Our protagonist, Euclid, has devised a scheme to beat the house in Math World Las Vegas:

He bets a dollar, double-or-nothing with even odds, on red in roulette. If he wins, great, he's done. If he loses, he doubles his previous bet and repeats until he wins, which with probability 1 he eventually will.

According to the Wikipedia page on Martingale betting, even though each bet has zero expected value, Euclid is certain to make money with this strategy. But what about his expected winnings? Are those still zero?

Argument for NO: He either makes $1 off the bat or he loses some number of times first. If he loses $1, loses $2, loses $4, then finally wins $8 -- lo and behold, he's netted $1. That's true for any possible losing streak (except an infinite losing streak, which has zero probability), so he always makes $1.

Argument for YES: Euclid is making a sequence of bets, each of which has zero expected value.
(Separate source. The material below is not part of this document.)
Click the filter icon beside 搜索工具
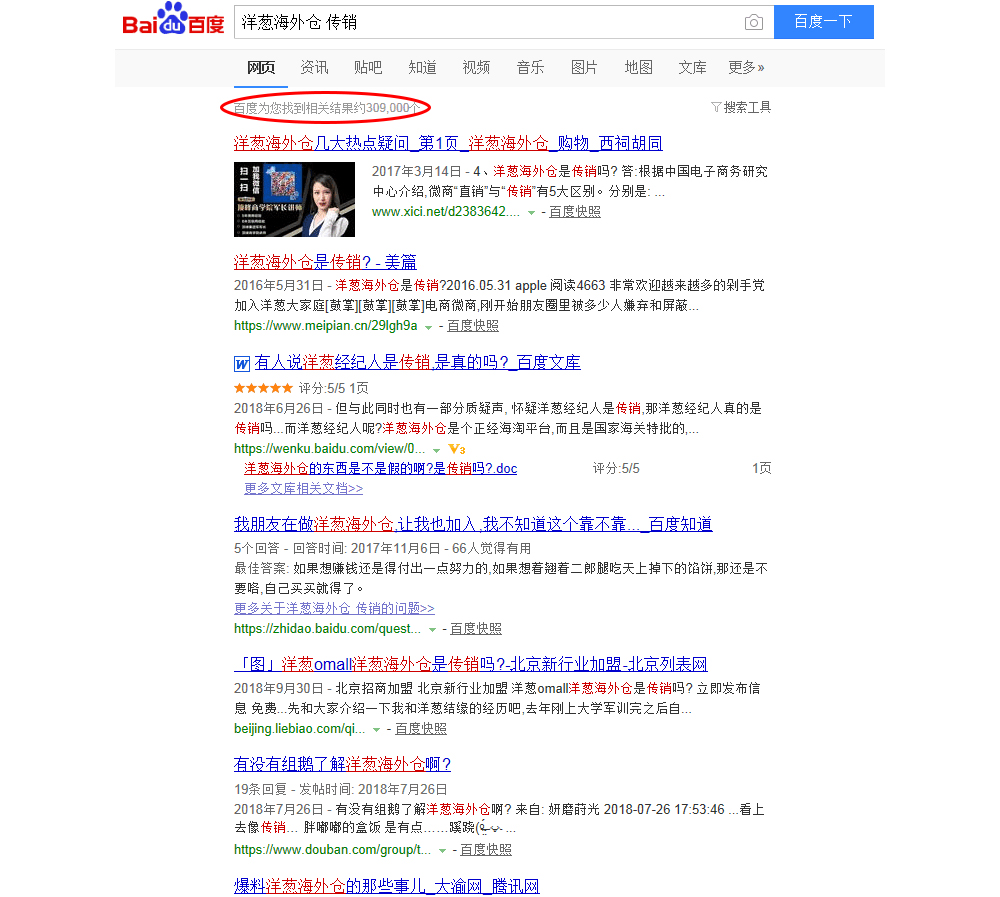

The sum of any number of zeros is zero. (Also he has an infinitesimal chance of losing infinite money so that has to factor in.)

FAQ

1. How much money does Euclid start with?

Infinite money! Or, rather, we'll say he has unlimited credit. Any finite amount of money he wants to bet, he borrows it as needed. This is magical math world.

2. What's the house's edge?

None! Again: math world. Euclid wins each spin with exactly 50% probability.

3. What if the expected value (EV) is infinitesimally positive?

I think the EV is either zero or one but just in case, we'll count infinitesimal as zero. So that would be a YES here.

4. What if the EV is undefined or the answer is "it depends"?

We'll add clarifications until we get a meaningful EV and thus a definitive YES or NO.

5. What happens if Euclid has an infinite string of losses?

He gets a -$∞ payout! Being math world, all the infinitely many roulette spins happen instantaneously.

Resolution Criteria

Consensus in the comments. Failing that, expert consensus. Bet with caution until we've hashed out in the comments what that should mean! And be sure to ask about anything missing from the FAQ before betting.

Related Markets

• The original Snake Eyes market (lots more related markets linked there as well)

• Update 2025-06-17 (PST) (AI summary of creator comment): The creator has specified that resolution will depend on the mathematical treatment of the zero-probability event of infinite losses.

To reach a definitive answer, commenters should provide a rigorous justification, likely grounded in measure theory, for why this event can or cannot be ignored when calculating the expected value.

• Update 2025-06-18 (PST) (AI summary of creator comment): The creator has stated that older comments can be ignored. They have endorsed a recent comment's rigorous mathematical approach, signaling that resolution will be based on a consensus built from similar high-quality arguments.